Convert the data below into a JSON list of strings, with one string per line and blank lines omitted.

= Information provided =
·····
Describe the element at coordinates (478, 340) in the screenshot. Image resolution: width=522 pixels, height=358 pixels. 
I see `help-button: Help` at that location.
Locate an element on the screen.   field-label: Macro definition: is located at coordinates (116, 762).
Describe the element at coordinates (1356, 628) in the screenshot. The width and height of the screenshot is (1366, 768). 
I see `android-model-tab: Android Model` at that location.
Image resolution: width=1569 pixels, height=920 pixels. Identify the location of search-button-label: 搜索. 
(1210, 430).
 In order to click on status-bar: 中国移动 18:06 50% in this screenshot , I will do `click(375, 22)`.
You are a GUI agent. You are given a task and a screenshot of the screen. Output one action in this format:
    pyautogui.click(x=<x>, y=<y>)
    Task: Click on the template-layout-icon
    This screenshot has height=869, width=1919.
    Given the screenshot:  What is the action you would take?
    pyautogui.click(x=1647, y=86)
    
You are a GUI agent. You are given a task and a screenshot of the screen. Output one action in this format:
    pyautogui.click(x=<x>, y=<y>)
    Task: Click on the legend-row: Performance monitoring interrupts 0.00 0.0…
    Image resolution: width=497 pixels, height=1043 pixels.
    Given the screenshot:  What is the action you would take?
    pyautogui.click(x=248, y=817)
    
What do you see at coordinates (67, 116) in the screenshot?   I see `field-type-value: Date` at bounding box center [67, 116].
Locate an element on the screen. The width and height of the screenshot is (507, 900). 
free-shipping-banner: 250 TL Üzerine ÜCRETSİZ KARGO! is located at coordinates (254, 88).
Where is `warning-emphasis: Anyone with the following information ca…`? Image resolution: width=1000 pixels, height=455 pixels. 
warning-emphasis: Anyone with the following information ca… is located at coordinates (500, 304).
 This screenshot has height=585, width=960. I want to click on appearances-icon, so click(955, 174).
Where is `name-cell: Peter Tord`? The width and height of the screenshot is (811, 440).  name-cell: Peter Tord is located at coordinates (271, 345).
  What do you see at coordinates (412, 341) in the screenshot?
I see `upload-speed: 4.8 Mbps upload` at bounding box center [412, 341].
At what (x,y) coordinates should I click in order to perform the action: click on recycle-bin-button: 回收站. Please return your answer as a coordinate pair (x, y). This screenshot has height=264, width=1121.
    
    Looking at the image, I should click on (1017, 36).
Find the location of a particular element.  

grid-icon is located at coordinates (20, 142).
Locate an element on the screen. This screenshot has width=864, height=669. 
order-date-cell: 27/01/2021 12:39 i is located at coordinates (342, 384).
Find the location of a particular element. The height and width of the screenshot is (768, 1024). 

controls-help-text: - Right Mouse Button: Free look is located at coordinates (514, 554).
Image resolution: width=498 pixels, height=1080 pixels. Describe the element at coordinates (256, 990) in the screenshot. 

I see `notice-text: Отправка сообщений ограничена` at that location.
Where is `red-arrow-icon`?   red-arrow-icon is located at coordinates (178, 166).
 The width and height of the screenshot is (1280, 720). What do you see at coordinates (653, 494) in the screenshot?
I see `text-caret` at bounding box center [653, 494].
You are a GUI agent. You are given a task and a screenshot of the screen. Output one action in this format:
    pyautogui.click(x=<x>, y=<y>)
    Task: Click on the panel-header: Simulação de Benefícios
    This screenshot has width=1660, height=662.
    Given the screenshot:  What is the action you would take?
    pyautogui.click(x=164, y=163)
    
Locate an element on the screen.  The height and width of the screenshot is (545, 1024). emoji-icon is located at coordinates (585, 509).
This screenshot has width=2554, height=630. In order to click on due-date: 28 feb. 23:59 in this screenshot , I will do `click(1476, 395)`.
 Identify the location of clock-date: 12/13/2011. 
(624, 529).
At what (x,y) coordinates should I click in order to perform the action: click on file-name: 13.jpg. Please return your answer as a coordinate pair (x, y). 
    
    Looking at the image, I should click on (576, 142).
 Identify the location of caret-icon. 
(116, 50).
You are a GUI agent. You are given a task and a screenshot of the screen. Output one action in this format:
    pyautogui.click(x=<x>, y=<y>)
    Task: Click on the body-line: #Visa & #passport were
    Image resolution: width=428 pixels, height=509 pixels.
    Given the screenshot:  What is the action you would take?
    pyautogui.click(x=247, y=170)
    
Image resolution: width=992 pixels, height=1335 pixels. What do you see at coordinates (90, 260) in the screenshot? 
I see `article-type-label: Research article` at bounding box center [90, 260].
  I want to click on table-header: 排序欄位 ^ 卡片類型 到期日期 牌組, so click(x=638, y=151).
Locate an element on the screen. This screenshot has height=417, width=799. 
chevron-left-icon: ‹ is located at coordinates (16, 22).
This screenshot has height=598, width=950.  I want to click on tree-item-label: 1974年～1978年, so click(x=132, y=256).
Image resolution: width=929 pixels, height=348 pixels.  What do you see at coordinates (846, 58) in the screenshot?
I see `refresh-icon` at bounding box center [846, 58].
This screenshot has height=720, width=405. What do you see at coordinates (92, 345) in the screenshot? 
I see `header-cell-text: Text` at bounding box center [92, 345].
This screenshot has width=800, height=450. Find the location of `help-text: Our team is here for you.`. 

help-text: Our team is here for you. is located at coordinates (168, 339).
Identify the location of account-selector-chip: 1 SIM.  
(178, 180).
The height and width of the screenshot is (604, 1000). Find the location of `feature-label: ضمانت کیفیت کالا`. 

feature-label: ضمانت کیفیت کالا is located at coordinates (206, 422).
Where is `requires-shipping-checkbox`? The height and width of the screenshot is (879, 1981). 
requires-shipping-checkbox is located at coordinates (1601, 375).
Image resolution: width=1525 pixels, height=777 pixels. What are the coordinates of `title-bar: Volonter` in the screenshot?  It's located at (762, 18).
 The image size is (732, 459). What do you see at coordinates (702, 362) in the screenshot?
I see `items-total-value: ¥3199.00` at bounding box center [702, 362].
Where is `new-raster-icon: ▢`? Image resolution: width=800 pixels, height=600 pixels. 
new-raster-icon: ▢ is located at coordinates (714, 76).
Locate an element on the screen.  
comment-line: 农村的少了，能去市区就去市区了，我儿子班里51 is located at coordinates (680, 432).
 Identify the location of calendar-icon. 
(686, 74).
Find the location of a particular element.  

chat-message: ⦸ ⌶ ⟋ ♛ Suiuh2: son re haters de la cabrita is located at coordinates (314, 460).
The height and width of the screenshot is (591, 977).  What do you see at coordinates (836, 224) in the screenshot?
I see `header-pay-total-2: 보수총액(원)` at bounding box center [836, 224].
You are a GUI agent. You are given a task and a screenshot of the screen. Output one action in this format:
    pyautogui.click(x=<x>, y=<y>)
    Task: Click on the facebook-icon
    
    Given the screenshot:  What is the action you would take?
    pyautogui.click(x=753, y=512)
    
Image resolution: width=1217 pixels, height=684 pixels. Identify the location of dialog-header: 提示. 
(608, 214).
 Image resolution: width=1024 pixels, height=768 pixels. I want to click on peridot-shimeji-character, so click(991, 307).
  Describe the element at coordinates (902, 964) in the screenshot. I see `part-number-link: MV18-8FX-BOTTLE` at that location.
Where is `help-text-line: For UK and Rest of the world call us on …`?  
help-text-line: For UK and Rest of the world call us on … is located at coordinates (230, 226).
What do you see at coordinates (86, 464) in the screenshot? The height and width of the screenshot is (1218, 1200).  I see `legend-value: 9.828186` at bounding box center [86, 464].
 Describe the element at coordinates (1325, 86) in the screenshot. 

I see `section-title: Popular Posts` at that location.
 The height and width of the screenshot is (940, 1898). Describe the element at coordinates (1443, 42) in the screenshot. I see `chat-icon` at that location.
·····
= Output for this task =
[
  "Describe the element at coordinates (478, 340) in the screenshot. Image resolution: width=522 pixels, height=358 pixels. ",
  "I see `help-button: Help` at that location.",
  "Locate an element on the screen.   field-label: Macro definition: is located at coordinates (116, 762).",
  "Describe the element at coordinates (1356, 628) in the screenshot. The width and height of the screenshot is (1366, 768). ",
  "I see `android-model-tab: Android Model` at that location.",
  "Image resolution: width=1569 pixels, height=920 pixels. Identify the location of search-button-label: 搜索. ",
  "(1210, 430).",
  " In order to click on status-bar: 中国移动 18:06 50% in this screenshot , I will do `click(375, 22)`.",
  "You are a GUI agent. You are given a task and a screenshot of the screen. Output one action in this format:",
  "    pyautogui.click(x=<x>, y=<y>)",
  "    Task: Click on the template-layout-icon",
  "    This screenshot has height=869, width=1919.",
  "    Given the screenshot:  What is the action you would take?",
  "    pyautogui.click(x=1647, y=86)",
  "You are a GUI agent. You are given a task and a screenshot of the screen. Output one action in this format:",
  "    pyautogui.click(x=<x>, y=<y>)",
  "    Task: Click on the legend-row: Performance monitoring interrupts 0.00 0.0…",
  "    Image resolution: width=497 pixels, height=1043 pixels.",
  "    Given the screenshot:  What is the action you would take?",
  "    pyautogui.click(x=248, y=817)",
  "What do you see at coordinates (67, 116) in the screenshot?   I see `field-type-value: Date` at bounding box center [67, 116].",
  "Locate an element on the screen. The width and height of the screenshot is (507, 900). ",
  "free-shipping-banner: 250 TL Üzerine ÜCRETSİZ KARGO! is located at coordinates (254, 88).",
  "Where is `warning-emphasis: Anyone with the following information ca…`? Image resolution: width=1000 pixels, height=455 pixels. ",
  "warning-emphasis: Anyone with the following information ca… is located at coordinates (500, 304).",
  " This screenshot has height=585, width=960. I want to click on appearances-icon, so click(955, 174).",
  "Where is `name-cell: Peter Tord`? The width and height of the screenshot is (811, 440).  name-cell: Peter Tord is located at coordinates (271, 345).",
  "  What do you see at coordinates (412, 341) in the screenshot?",
  "I see `upload-speed: 4.8 Mbps upload` at bounding box center [412, 341].",
  "At what (x,y) coordinates should I click in order to perform the action: click on recycle-bin-button: 回收站. Please return your answer as a coordinate pair (x, y). This screenshot has height=264, width=1121.",
  "    Looking at the image, I should click on (1017, 36).",
  "Find the location of a particular element.  ",
  "grid-icon is located at coordinates (20, 142).",
  "Locate an element on the screen. This screenshot has width=864, height=669. ",
  "order-date-cell: 27/01/2021 12:39 i is located at coordinates (342, 384).",
  "Find the location of a particular element. The height and width of the screenshot is (768, 1024). ",
  "controls-help-text: - Right Mouse Button: Free look is located at coordinates (514, 554).",
  "Image resolution: width=498 pixels, height=1080 pixels. Describe the element at coordinates (256, 990) in the screenshot. ",
  "I see `notice-text: Отправка сообщений ограничена` at that location.",
  "Where is `red-arrow-icon`?   red-arrow-icon is located at coordinates (178, 166).",
  " The width and height of the screenshot is (1280, 720). What do you see at coordinates (653, 494) in the screenshot?",
  "I see `text-caret` at bounding box center [653, 494].",
  "You are a GUI agent. You are given a task and a screenshot of the screen. Output one action in this format:",
  "    pyautogui.click(x=<x>, y=<y>)",
  "    Task: Click on the panel-header: Simulação de Benefícios",
  "    This screenshot has width=1660, height=662.",
  "    Given the screenshot:  What is the action you would take?",
  "    pyautogui.click(x=164, y=163)",
  "Locate an element on the screen.  The height and width of the screenshot is (545, 1024). emoji-icon is located at coordinates (585, 509).",
  "This screenshot has width=2554, height=630. In order to click on due-date: 28 feb. 23:59 in this screenshot , I will do `click(1476, 395)`.",
  " Identify the location of clock-date: 12/13/2011. ",
  "(624, 529).",
  "At what (x,y) coordinates should I click in order to perform the action: click on file-name: 13.jpg. Please return your answer as a coordinate pair (x, y). ",
  "    Looking at the image, I should click on (576, 142).",
  " Identify the location of caret-icon. ",
  "(116, 50).",
  "You are a GUI agent. You are given a task and a screenshot of the screen. Output one action in this format:",
  "    pyautogui.click(x=<x>, y=<y>)",
  "    Task: Click on the body-line: #Visa & #passport were",
  "    Image resolution: width=428 pixels, height=509 pixels.",
  "    Given the screenshot:  What is the action you would take?",
  "    pyautogui.click(x=247, y=170)",
  "Image resolution: width=992 pixels, height=1335 pixels. What do you see at coordinates (90, 260) in the screenshot? ",
  "I see `article-type-label: Research article` at bounding box center [90, 260].",
  "  I want to click on table-header: 排序欄位 ^ 卡片類型 到期日期 牌組, so click(x=638, y=151).",
  "Locate an element on the screen. This screenshot has height=417, width=799. ",
  "chevron-left-icon: ‹ is located at coordinates (16, 22).",
  "This screenshot has height=598, width=950.  I want to click on tree-item-label: 1974年～1978年, so click(x=132, y=256).",
  "Image resolution: width=929 pixels, height=348 pixels.  What do you see at coordinates (846, 58) in the screenshot?",
  "I see `refresh-icon` at bounding box center [846, 58].",
  "This screenshot has height=720, width=405. What do you see at coordinates (92, 345) in the screenshot? ",
  "I see `header-cell-text: Text` at bounding box center [92, 345].",
  "This screenshot has width=800, height=450. Find the location of `help-text: Our team is here for you.`. ",
  "help-text: Our team is here for you. is located at coordinates (168, 339).",
  "Identify the location of account-selector-chip: 1 SIM.  ",
  "(178, 180).",
  "The height and width of the screenshot is (604, 1000). Find the location of `feature-label: ضمانت کیفیت کالا`. ",
  "feature-label: ضمانت کیفیت کالا is located at coordinates (206, 422).",
  "Where is `requires-shipping-checkbox`? The height and width of the screenshot is (879, 1981). ",
  "requires-shipping-checkbox is located at coordinates (1601, 375).",
  "Image resolution: width=1525 pixels, height=777 pixels. What are the coordinates of `title-bar: Volonter` in the screenshot?  It's located at (762, 18).",
  " The image size is (732, 459). What do you see at coordinates (702, 362) in the screenshot?",
  "I see `items-total-value: ¥3199.00` at bounding box center [702, 362].",
  "Where is `new-raster-icon: ▢`? Image resolution: width=800 pixels, height=600 pixels. ",
  "new-raster-icon: ▢ is located at coordinates (714, 76).",
  "Locate an element on the screen.  ",
  "comment-line: 农村的少了，能去市区就去市区了，我儿子班里51 is located at coordinates (680, 432).",
  " Identify the location of calendar-icon. ",
  "(686, 74).",
  "Find the location of a particular element.  ",
  "chat-message: ⦸ ⌶ ⟋ ♛ Suiuh2: son re haters de la cabrita is located at coordinates (314, 460).",
  "The height and width of the screenshot is (591, 977).  What do you see at coordinates (836, 224) in the screenshot?",
  "I see `header-pay-total-2: 보수총액(원)` at bounding box center [836, 224].",
  "You are a GUI agent. You are given a task and a screenshot of the screen. Output one action in this format:",
  "    pyautogui.click(x=<x>, y=<y>)",
  "    Task: Click on the facebook-icon",
  "    Given the screenshot:  What is the action you would take?",
  "    pyautogui.click(x=753, y=512)",
  "Image resolution: width=1217 pixels, height=684 pixels. Identify the location of dialog-header: 提示. ",
  "(608, 214).",
  " Image resolution: width=1024 pixels, height=768 pixels. I want to click on peridot-shimeji-character, so click(991, 307).",
  "  Describe the element at coordinates (902, 964) in the screenshot. I see `part-number-link: MV18-8FX-BOTTLE` at that location.",
  "Where is `help-text-line: For UK and Rest of the world call us on …`?  ",
  "help-text-line: For UK and Rest of the world call us on … is located at coordinates (230, 226).",
  "What do you see at coordinates (86, 464) in the screenshot? The height and width of the screenshot is (1218, 1200).  I see `legend-value: 9.828186` at bounding box center [86, 464].",
  " Describe the element at coordinates (1325, 86) in the screenshot. ",
  "I see `section-title: Popular Posts` at that location.",
  " The height and width of the screenshot is (940, 1898). Describe the element at coordinates (1443, 42) in the screenshot. I see `chat-icon` at that location."
]